おいしい素材と安定した量を確保する。そうしたら、調味料も一定的に使って頂ける。その両輪についてやっているというのが、今の感じですね。
加藤さん:キユーピーの社員食堂には、マヨネーズはどういう形で置いてあるんですか?
鈴木社長:テーブルにはスタンディングの形で置いてあります。
加藤さん:例えば、キャベツの千切りに社員がマヨネーズではなくソースをかけているのを見たら、社長はどう思われます?
鈴木社長:…う〜ん(笑)
加藤さん:他社が参入しても、結局マヨネーズ市場から出て行ってしまうくらいでしたから、キユーピーの戦略はすごいですね。
鈴木社長:どんどん合理化しながら値段を下げていきましたので、そういった面では最高のマーチャンダイズなんじゃないですかね。
加藤さん:社長から見て、キユーピーの最大のライバルは?
鈴木社長:一番のライバルは、家庭の主婦。もし家で作ったマヨネーズが私どものマヨネーズよりおいしくて安く作れて手軽だったら、恐らく家庭の主婦は買わずに自分で作ると思いますね。
加藤さん:ライバルは企業じゃなくて消費者なんですね。ちなみに、乙葉さんは手作りマヨネーズを作ったことはありますか?
乙葉さん:小学生の時1回だけマヨネーズを作ったことがあるんですが、それで大変だということが身にしみて分かり、買うことにしました。
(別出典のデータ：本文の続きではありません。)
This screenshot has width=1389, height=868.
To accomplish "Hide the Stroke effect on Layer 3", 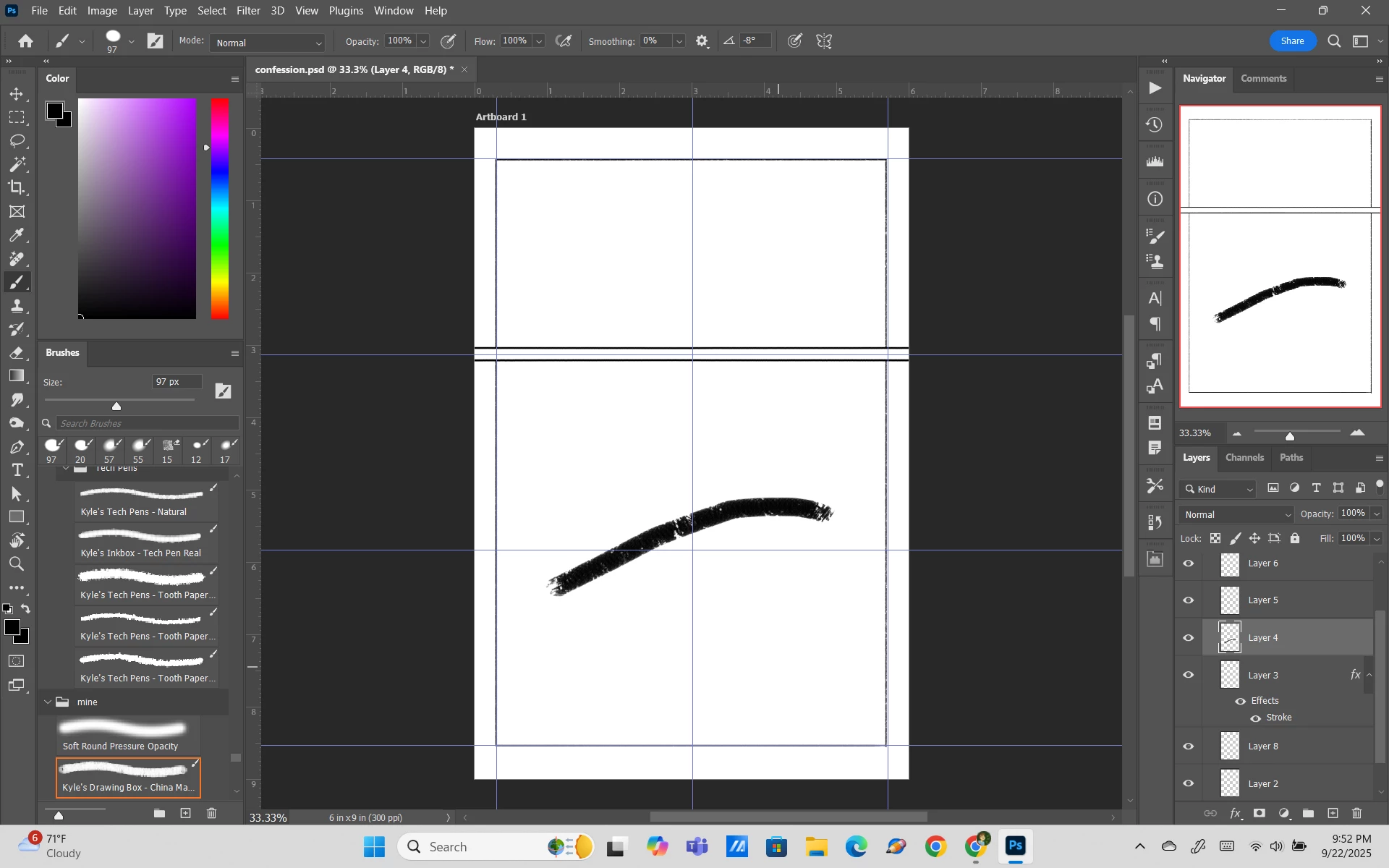I will pos(1255,718).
やっぱり、製造者にはかなわないですよ。
鈴木社長:立派な製造者になりたいと思います(笑)
タマゴ研究の最前線に潜入!
1年間で40億個の卵を使用するキユーピー。
その卵はマヨネーズのためだけに使っているわけではありません。
キユーピーは、タマゴ総合カンパニーなのです!
こちら、東京都府中市にある、キユーピー研究所。
あの話題の「たらこパスタソース」を初め、様々なヒット商品を研究開発しています。
その名も、「タマゴ研究室」に川田が潜入!
そこでは、キユーピーグループ カナエフーズ研究部の島崎充子さんが、ちょうど新しいオムレツを確認しているところでした。

このカチカチに凍った冷凍のオムレツが、温めると「とろっとオムレツ」に変身するというのです。
お湯に入れて待つこと10分。
用意しておいたチキンライスの上に乗せて、中を開いてみると…
経済予報士見習い・川田:うわぁ〜、とろとろじゃないですか!!

これは、おととし発売した業務用冷凍オムレツ。
冷凍のものを温めても、中が固まることなくとろりと溶け出る技術を新開発。
この商品によって、外食業界でオムレツメニューが急増したのだそうです。
売上げも急上昇なのだとか!!
さらに、研究所で「キューピットのたまご」という名の卵を発見!
そこで、タマゴ素材グループの兒島高志さんに早速中を割って見せてもらうと…
白身は半熟、中の黄身はトロトロという半熟卵が出現。
普通の卵をボイルしても、この状態になる秘密のゆで方を開発したそうです。


この半熟卵、どこかで見たことがある…と思った方は、鋭い!!
やってきたのは、あの吉野家。
そう、吉野家の半熟卵は、キユーピーが一手に引き受けていたのです!
吉野家営業部の加藤忠央店長は、
「当社においてもいろんな商品に合う卵として、非常に助かっております」と絶賛。
この半熟卵は吉野家に卸している分も含めて、年間1億個を売り上げる大ヒット商品なんです。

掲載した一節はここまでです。